Good God, do I ever need to get a grip. What is it with me and emotionally unavailable men? What can I say, really? Sarah- stop! Grow a backbone and stop wasting time with men who don’t deserve you. Probably focussing my attention on my health and Muay Thai will help to give me some perspective there. Here’s hoping. I do now definitely deserve some luck in this department.
I last fought in April last year and since then I’ve had virtually no motivation. No real reason: the fight, although a draw, was probably my best to date, so I should have been spurred on. Instead the slow death of the relationship with The Boy, some months of suicidal depression, unemployment and then a big move to another country just threw me totally off balance. I came to realise that the people I trained with were a large part of my love for the sport. I made little secret of my respect and love for my trainer, and the people I trained with were my friends. It was my social life. And my life in Edinburgh was ideally structured to nurture Muay Thai. I had classes I could go to all over the city; my trainer was dedicated to me as well as being a friend; I felt part of a community. Here I have none of that. Nobody gives a shit whether I train or not, I can’t talk to people at training because of the language barrier and I’ve yet to find a club that takes fighters seriously.

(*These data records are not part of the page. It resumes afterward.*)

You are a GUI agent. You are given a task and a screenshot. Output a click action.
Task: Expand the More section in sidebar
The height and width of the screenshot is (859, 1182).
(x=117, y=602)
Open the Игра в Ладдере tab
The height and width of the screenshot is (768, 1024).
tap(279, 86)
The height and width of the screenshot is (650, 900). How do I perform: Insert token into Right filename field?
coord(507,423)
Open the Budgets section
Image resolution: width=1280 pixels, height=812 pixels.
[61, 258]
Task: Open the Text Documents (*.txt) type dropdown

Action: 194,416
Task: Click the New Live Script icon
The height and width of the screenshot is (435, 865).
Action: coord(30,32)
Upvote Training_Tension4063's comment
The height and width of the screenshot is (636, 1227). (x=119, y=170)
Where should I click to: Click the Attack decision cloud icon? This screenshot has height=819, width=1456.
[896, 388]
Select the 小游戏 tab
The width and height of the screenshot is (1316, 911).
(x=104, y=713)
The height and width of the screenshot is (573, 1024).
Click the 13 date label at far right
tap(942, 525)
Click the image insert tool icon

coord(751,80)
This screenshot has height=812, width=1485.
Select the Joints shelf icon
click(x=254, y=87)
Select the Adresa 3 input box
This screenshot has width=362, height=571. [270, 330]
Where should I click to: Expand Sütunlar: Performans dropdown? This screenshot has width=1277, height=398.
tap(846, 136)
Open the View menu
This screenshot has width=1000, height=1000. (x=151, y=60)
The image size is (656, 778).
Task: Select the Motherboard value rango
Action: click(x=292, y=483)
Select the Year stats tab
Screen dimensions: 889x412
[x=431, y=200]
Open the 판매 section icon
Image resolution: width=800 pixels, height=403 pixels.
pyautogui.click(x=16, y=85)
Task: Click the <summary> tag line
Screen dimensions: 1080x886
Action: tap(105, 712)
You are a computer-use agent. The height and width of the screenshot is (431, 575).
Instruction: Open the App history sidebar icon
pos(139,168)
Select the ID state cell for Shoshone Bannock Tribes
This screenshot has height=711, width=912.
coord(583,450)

However, I want to give it another go. I miss being successful at something and being proud of myself for doing something out of the ordinary. I’ll admit it: being a fighter made me feel special, it was part of my identity and now I’m just some teacher who likes the pub. Not good enough.
So I want to start fighting again-I’d like to fight on the SMTC show in Edinburgh in July and I really need one or 2 here in Germany before then. SO. Here we go….
Aaaaand….that’s about it. It’s probably enough though, huh?